Young lays blame on Deans for Wallabies' scrum woes
Josh Rakic
November 28, 2010
Pondering the future ... a younger Bill Young back in his playing days with the Wallabies during preparations for the 2003 Rugby World Cup.
Pondering the future ... a younger Bill Young back in his playing days with the Wallabies during preparations for the 2003 Rugby World Cup. Photo: Dallas Kilponen
FORMER Wallabies prop and Brumbies scrum coach Bill Young has broken ranks to question the strategies of the Australian coaching staff as the Australian side's scrum deficiencies continue to hamper World Cup preparations.
With 46 Test caps to his name and a successful coaching stint with the Brumbies, Young rejected claims by Wallabies coach Robbie Deans that referees were to blame for Australia's scrum woes. Instead, he laid the blame directly on the coaching staff.
"It's a lack of understanding at the top level," declared the outspoken Young. "I don't think the blokes in charge really have much scrum prowess or have much understanding of the scrum. I think that is blatantly obvious."
The 36-year-old, who is now a publican, didn't spare the selectors either. "They've got five teams to choose from, and if they can't come up with a decent front-row combination without having to play blokes out of position after looking at 15 games, then who owns the problem? Not the Super 14 clubs," he said.
"The Australian selectors do. Is it Dave Nucifora, or is Robbie Deans just running the show? Everyone wants to see Australia achieve, and the best way for that is to see the Brumbies, Waratahs, Reds, Force and Rebels achieve. And if those five provinces can achieve and the Wallabies can't get themselves together, then they've got the wrong blokes in the job and they need to make the change there.
"Parto [Wallabies scrum coach Patricio Noriega] is doing the best job he can do but is he getting what he wants or is he being told what to do? I think there seems to be a little bit of things being ruled with an iron fist up there as far as selections go from my point of view.
"Are the independent specialist coaches having a say or is it just coming from one bloke? Look, I don't know because I'm not involved in the system but I'm asking the question.
"I have no idea if that does or does not happen but from a Brumbies perspective, I thought us and the Waratahs both had exceptional scrums. The Force, too."
Playing players out of position is one of Young's biggest peeves, pointing to Brumbies prop Ben Alexander as the perfect example. He cited Alexander's try-scoring ability at loose-head for the Brumbies compared with his effectiveness at tight-head for the Wallabies.
"We had Ben Alexander playing at loose-head where he's been one of our highest try-scorers but the international selectors want to play him at tight-head," Young said.
"No doubt he's probably the best footballer as far as tight-heads go, but it's the age-old story – they seem to want to put the footballer ahead of the scrum.
"Until we recognise the importance of the scrum at international level, then we'll continue to get more of the same.
"You can't expect a bloke who plays Super 14 at loose-head to then be a world-class tight-head at scrum time.
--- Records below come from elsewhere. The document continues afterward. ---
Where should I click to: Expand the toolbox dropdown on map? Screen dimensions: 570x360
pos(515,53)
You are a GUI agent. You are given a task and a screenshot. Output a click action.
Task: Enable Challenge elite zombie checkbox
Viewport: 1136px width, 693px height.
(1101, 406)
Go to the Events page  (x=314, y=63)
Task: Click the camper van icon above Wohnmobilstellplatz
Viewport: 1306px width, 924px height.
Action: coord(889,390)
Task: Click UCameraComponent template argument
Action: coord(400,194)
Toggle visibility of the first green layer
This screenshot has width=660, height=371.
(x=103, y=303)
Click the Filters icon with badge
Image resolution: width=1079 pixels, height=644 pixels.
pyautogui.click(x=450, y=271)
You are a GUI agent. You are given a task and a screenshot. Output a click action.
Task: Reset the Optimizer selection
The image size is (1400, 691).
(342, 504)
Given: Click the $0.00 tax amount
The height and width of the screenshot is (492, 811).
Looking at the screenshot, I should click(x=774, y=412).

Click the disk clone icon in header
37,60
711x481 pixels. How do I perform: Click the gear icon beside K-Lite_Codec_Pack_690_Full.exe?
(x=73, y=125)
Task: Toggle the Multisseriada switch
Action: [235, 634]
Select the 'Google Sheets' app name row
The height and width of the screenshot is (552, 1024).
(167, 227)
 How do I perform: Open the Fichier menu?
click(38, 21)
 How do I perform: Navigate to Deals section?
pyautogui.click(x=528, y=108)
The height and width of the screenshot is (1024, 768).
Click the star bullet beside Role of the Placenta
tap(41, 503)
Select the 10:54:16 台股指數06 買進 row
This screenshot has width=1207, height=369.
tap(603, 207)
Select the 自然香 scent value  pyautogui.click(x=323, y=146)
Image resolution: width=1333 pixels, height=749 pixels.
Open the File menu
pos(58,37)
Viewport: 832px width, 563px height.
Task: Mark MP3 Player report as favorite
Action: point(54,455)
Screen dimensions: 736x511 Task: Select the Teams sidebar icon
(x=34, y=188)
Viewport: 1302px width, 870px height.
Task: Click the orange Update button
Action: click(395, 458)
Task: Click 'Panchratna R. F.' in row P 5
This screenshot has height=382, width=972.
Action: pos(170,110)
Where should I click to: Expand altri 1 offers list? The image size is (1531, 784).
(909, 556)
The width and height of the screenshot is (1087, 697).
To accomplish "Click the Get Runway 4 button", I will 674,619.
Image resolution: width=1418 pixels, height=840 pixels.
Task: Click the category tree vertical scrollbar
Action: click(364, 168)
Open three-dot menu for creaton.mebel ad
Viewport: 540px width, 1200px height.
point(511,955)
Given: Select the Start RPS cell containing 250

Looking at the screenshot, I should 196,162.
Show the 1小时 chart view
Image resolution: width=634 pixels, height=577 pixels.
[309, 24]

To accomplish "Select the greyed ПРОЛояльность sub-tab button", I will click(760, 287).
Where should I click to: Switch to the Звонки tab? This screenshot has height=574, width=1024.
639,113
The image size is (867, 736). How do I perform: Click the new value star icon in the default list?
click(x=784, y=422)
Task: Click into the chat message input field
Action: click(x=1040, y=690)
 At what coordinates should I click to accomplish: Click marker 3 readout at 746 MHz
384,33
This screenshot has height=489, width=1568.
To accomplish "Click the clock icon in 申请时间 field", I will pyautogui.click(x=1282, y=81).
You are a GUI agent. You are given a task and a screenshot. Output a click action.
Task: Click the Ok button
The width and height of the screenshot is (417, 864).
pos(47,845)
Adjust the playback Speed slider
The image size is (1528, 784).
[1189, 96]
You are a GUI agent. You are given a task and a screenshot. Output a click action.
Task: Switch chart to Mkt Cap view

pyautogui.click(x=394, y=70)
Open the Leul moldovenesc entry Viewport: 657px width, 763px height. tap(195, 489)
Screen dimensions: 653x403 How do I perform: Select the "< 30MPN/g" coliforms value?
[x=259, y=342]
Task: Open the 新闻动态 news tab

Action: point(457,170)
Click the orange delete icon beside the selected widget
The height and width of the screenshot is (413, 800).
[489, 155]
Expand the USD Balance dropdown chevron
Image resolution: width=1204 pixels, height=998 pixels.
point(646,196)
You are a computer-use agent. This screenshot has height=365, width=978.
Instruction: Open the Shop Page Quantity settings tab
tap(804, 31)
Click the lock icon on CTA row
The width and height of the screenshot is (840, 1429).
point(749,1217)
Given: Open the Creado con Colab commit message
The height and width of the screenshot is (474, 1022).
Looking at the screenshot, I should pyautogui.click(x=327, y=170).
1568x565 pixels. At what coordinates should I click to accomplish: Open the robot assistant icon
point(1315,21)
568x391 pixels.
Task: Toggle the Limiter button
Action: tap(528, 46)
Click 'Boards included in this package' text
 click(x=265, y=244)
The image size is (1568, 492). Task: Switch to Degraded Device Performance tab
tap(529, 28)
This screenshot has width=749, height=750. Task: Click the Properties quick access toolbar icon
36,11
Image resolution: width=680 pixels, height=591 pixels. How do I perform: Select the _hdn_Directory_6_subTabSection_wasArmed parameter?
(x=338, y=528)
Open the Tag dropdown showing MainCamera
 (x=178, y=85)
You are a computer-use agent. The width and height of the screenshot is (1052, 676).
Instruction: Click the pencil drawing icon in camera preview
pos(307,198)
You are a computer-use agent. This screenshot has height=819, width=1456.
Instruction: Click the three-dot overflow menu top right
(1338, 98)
That's the fact of the situation.
"This was discussed three years ago with the selectors and they knew that's what would be happening at the Brumbies and they've chosen to continue down that road. I guess what you end up with is the results we have now, continual penalties because you haven't got a guy who is getting the time he needs in a position to dominate."
Australia's most-capped prop, Al Baxter, wasn't as gung-ho as the retired scrum specialist but acknowledged the Wallabies' scrum could be improved after having experienced the same difficulties on tour in 2008 before turning it around.
"We turned it around at Twickenham with a lot of hard work, I guess," Baxter said. "What was good is that we were able to get some specialist coaching in there with Michael Foley and that started paying dividends in 2008 and 2009.
"It's pretty much the same front row, so I think it's maybe a confidence thing. They dominated in the front row at the end of season tour last year.
"Perhaps they do need to look back and go back to some of that, because it seemed to work. They were strong particularly against England. I think they can do it again."
While he stopped short of blaming the referees, Baxter said adapting to certain referees would benefit the side. "A couple of decisions could have gone either way last weekend and I guess it's a matter of adapting to your opposition and the referee," he said. "I think referees in general, it would be good if they had some more front-row education, but it's pretty tough. Not too many front-rowers could adapt to refereeing.
"A front-rower's body probably isn't conducive to being a referee, especially after playing 10 years of rugby," he laughed.